**Problem**
Put the lines of the records into a JSON list of strings, one string per line, with blank lines left out. Start at the line containing "Click the globe network icon near Status" and stop after the line containing "Action: 127,225".

**Listing**
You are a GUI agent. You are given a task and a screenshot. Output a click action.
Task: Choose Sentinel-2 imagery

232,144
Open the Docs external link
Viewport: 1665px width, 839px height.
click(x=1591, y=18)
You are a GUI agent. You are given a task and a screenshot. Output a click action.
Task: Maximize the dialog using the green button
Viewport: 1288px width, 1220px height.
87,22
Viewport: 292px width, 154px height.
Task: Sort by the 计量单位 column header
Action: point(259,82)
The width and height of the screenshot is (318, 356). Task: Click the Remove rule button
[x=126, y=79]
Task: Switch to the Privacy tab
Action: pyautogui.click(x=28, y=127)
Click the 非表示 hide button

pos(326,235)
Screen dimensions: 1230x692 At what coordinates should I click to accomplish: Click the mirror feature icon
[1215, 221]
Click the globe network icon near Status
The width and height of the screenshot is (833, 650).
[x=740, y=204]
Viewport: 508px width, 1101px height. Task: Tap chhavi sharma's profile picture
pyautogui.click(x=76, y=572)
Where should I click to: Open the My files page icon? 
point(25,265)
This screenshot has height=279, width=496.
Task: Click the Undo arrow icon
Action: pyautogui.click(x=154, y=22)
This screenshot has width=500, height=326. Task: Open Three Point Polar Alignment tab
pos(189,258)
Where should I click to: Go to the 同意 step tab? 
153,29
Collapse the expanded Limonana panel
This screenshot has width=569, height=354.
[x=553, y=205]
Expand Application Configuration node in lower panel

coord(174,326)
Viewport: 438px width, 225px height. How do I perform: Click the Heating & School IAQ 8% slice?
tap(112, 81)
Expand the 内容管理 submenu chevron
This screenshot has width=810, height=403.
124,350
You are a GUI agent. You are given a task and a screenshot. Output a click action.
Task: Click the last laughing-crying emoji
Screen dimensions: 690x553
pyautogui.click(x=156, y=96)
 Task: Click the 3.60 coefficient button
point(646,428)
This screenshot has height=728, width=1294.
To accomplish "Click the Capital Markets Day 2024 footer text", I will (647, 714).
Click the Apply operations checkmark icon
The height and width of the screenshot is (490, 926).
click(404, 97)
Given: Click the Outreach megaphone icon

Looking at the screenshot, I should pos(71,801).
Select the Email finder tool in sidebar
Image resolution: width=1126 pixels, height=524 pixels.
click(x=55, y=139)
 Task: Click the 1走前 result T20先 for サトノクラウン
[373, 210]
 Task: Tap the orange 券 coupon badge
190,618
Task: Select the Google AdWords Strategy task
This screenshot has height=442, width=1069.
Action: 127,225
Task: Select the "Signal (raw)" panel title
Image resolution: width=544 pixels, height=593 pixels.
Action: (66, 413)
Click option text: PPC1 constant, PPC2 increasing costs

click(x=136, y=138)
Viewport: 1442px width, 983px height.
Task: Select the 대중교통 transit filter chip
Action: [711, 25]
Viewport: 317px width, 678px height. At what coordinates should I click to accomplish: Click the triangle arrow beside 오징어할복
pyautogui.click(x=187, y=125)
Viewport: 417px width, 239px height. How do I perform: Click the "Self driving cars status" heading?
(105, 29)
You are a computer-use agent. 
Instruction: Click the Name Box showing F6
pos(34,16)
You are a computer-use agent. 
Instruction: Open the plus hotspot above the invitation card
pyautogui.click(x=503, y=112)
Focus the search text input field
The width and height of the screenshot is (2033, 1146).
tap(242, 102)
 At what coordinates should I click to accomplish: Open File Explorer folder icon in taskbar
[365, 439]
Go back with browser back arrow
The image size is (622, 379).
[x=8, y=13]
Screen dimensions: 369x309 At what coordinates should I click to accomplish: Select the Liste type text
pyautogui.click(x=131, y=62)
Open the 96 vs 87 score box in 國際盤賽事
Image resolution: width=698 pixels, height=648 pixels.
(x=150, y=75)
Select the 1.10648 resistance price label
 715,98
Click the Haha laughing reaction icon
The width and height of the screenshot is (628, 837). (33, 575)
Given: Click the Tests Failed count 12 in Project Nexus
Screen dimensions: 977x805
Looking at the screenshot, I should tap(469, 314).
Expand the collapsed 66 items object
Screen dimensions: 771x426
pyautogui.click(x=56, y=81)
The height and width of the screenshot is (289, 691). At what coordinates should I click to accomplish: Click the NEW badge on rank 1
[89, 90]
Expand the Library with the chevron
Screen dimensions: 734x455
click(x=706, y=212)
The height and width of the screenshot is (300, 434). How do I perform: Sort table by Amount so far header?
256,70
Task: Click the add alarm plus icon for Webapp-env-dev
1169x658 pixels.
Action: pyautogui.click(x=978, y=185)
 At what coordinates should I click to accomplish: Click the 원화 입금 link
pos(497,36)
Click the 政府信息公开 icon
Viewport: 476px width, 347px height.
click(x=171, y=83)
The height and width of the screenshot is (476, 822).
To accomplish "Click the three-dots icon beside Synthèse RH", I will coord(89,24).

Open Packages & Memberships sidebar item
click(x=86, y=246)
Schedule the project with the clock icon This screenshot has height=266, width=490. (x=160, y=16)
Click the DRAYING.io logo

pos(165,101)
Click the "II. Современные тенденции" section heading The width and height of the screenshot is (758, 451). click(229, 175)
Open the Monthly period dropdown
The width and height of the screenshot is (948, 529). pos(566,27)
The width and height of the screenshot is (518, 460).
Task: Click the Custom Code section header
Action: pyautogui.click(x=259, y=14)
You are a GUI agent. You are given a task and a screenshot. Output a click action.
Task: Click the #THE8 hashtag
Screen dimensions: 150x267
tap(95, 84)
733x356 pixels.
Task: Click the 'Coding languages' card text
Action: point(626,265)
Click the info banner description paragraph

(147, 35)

**Completed exercise**
[
  "Click the globe network icon near Status",
  "The width and height of the screenshot is (833, 650).",
  "[x=740, y=204]",
  "Viewport: 508px width, 1101px height. Task: Tap chhavi sharma's profile picture",
  "pyautogui.click(x=76, y=572)",
  "Where should I click to: Open the My files page icon? ",
  "point(25,265)",
  "This screenshot has height=279, width=496.",
  "Task: Click the Undo arrow icon",
  "Action: pyautogui.click(x=154, y=22)",
  "This screenshot has width=500, height=326. Task: Open Three Point Polar Alignment tab",
  "pos(189,258)",
  "Where should I click to: Go to the 同意 step tab? ",
  "153,29",
  "Collapse the expanded Limonana panel",
  "This screenshot has width=569, height=354.",
  "[x=553, y=205]",
  "Expand Application Configuration node in lower panel",
  "coord(174,326)",
  "Viewport: 438px width, 225px height. How do I perform: Click the Heating & School IAQ 8% slice?",
  "tap(112, 81)",
  "Expand the 内容管理 submenu chevron",
  "This screenshot has width=810, height=403.",
  "124,350",
  "You are a GUI agent. You are given a task and a screenshot. Output a click action.",
  "Task: Click the last laughing-crying emoji",
  "Screen dimensions: 690x553",
  "pyautogui.click(x=156, y=96)",
  " Task: Click the 3.60 coefficient button",
  "point(646,428)",
  "This screenshot has height=728, width=1294.",
  "To accomplish \"Click the Capital Markets Day 2024 footer text\", I will (647, 714).",
  "Click the Apply operations checkmark icon",
  "The height and width of the screenshot is (490, 926).",
  "click(404, 97)",
  "Given: Click the Outreach megaphone icon",
  "Looking at the screenshot, I should pos(71,801).",
  "Select the Email finder tool in sidebar",
  "Image resolution: width=1126 pixels, height=524 pixels.",
  "click(x=55, y=139)",
  " Task: Click the 1走前 result T20先 for サトノクラウン",
  "[373, 210]",
  " Task: Tap the orange 券 coupon badge",
  "190,618",
  "Task: Select the Google AdWords Strategy task",
  "This screenshot has height=442, width=1069.",
  "Action: 127,225"
]